NEMUKABAR.COM – Pemerintah Kabupaten (Pemkab) Purworejo kembali menorehkan prestasi dengan meraih Penghargaan Universal Health Coverage (UHC) Award dari BPJS Kesehatan. Penghargaan ini menjadi bukti komitmen Pemkab Purworejo dalam menjamin akses pelayanan kesehatan yang menyeluruh bagi seluruh masyarakat.
Penghargaan tersebut diserahkan langsung oleh Direktur Utama BPJS Kesehatan, Ali Ghufron Mukti, kepada Bupati Purworejo Yuli Hastuti, SH, dalam acara yang digelar di JIEXPO Convention Centre and Theatre, Jakarta, Selasa (27/01/2026). Acara ini turut dihadiri Menteri Koordinator Bidang Pemberdayaan Masyarakat RI Muhaimin Iskandar, Menteri Kesehatan Budi Gunadi Sadikin, serta sejumlah pejabat kementerian dan instansi terkait.
Dalam sambutannya, Menko Bidang Pemberdayaan Masyarakat RI Muhaimin Iskandar menegaskan bahwa UHC Award bukanlah tujuan akhir, melainkan langkah awal untuk memastikan setiap warga negara memperoleh hak atas layanan kesehatan.
“Penghargaan ini bukan tujuan akhir, tetapi awal untuk menjamin setiap masyarakat berhak atas akses kesehatan. Sehat adalah milik semua, bukan milik perseorangan atau golongan tertentu,” ujar Muhaimin.
Ia juga mendorong kolaborasi lintas sektor agar kesehatan dapat diposisikan sebagai investasi bangsa, bukan beban masyarakat.
“Mari kita buat kolaborasi lintas sektoral, agar kesehatan menjadi investasi bangsa.
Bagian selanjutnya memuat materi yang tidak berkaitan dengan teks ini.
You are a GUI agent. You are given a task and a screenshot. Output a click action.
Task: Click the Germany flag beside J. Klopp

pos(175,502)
Saya yakin JKN yang disertai peningkatan kualitas kesehatan akan menjadi kunci penghapusan kemiskinan serta peningkatan produktivitas dan kualitas hidup,” tambahnya.
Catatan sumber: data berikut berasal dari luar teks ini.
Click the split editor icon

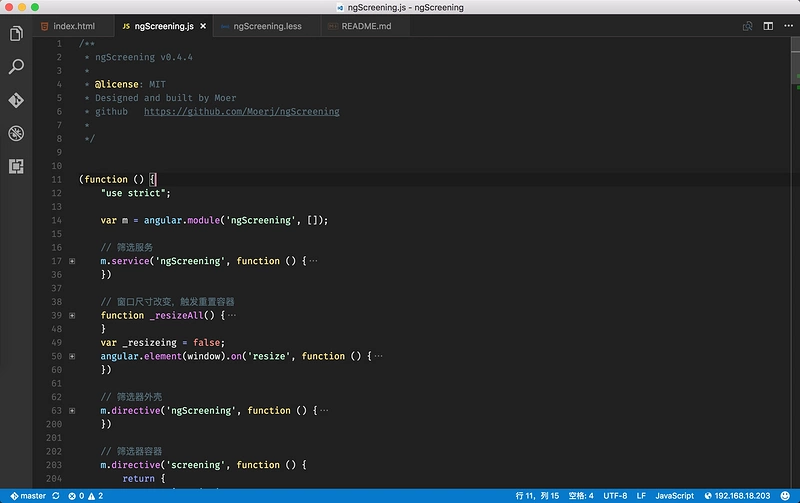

Sementara itu, Bupati Purworejo Yuli Hastuti menyampaikan apresiasi dan terima kasih kepada BPJS Kesehatan atas penghargaan yang diterima Pemkab Purworejo. Menurutnya, capaian ini merupakan hasil nyata dari komitmen pemerintah daerah dalam memberikan pelayanan kesehatan bagi masyarakat.
“Atas nama Pemkab Purworejo, kami menyampaikan terima kasih atas penghargaan ini. Capaian ini merupakan wujud komitmen kami dalam memberikan pelayanan kesehatan yang menyeluruh bagi masyarakat Kabupaten Purworejo, salah satunya melalui program Sehat Panduduke yang manfaatnya telah dirasakan langsung oleh masyarakat,” tutur Yuli.
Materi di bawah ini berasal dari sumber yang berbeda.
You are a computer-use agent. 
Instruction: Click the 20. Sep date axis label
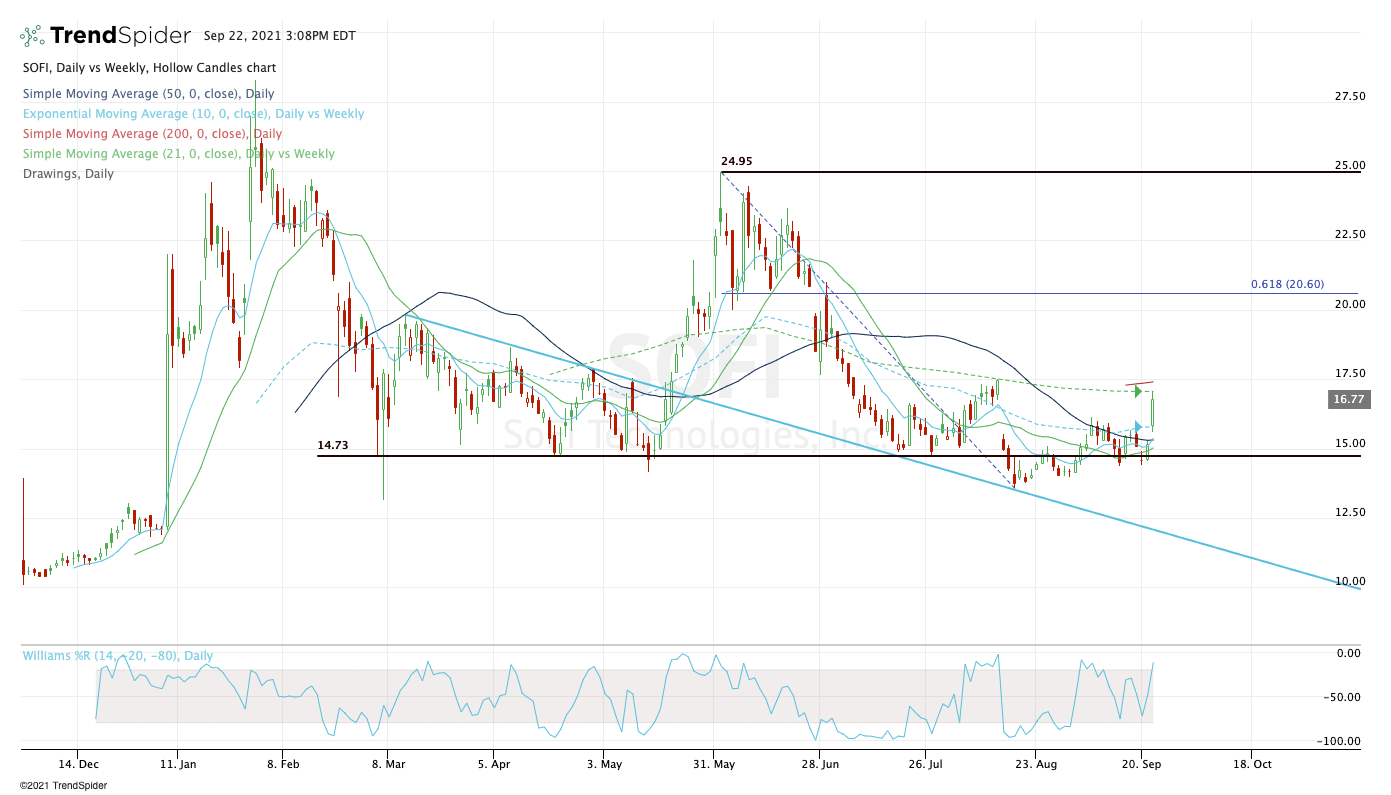point(1142,765)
Lebih lanjut, Yuli menyatakan bahwa penghargaan ini akan menjadi motivasi bagi Pemkab Purworejo untuk terus memastikan seluruh warga memperoleh jaminan layanan kesehatan yang berkualitas.
“Dengan memastikan seluruh masyarakat mendapatkan jaminan akses pelayanan kesehatan, kami berharap misi menuju Purworejo yang Sehat Penduduke dapat terwujud,” imbuhnya.
Terpisah, Kepala Dinas Kesehatan Daerah Kabupaten Purworejo, dr. Sudarmi, menjelaskan bahwa terdapat sejumlah indikator yang telah dipenuhi sehingga Purworejo kembali meraih UHC Award. Di antaranya, cakupan kepesertaan Jaminan Kesehatan Nasional (JKN) yang telah mencapai 98 persen, dengan tingkat keaktifan peserta sebesar 80 persen.
Selain itu, Pemkab Purworejo juga telah melunasi pembayaran iuran Peserta Bukan Penerima Upah (PBPU) yang menjadi tanggungan pemerintah daerah hingga September 2025.
“Saat ini cakupan kepesertaan JKN di Purworejo telah mencapai 98 persen dari total penduduk atau sekitar 809.994 jiwa. Harapannya, capaian ini dapat terus dipertahankan agar status UHC tetap terjaga,” jelas Sudarmi.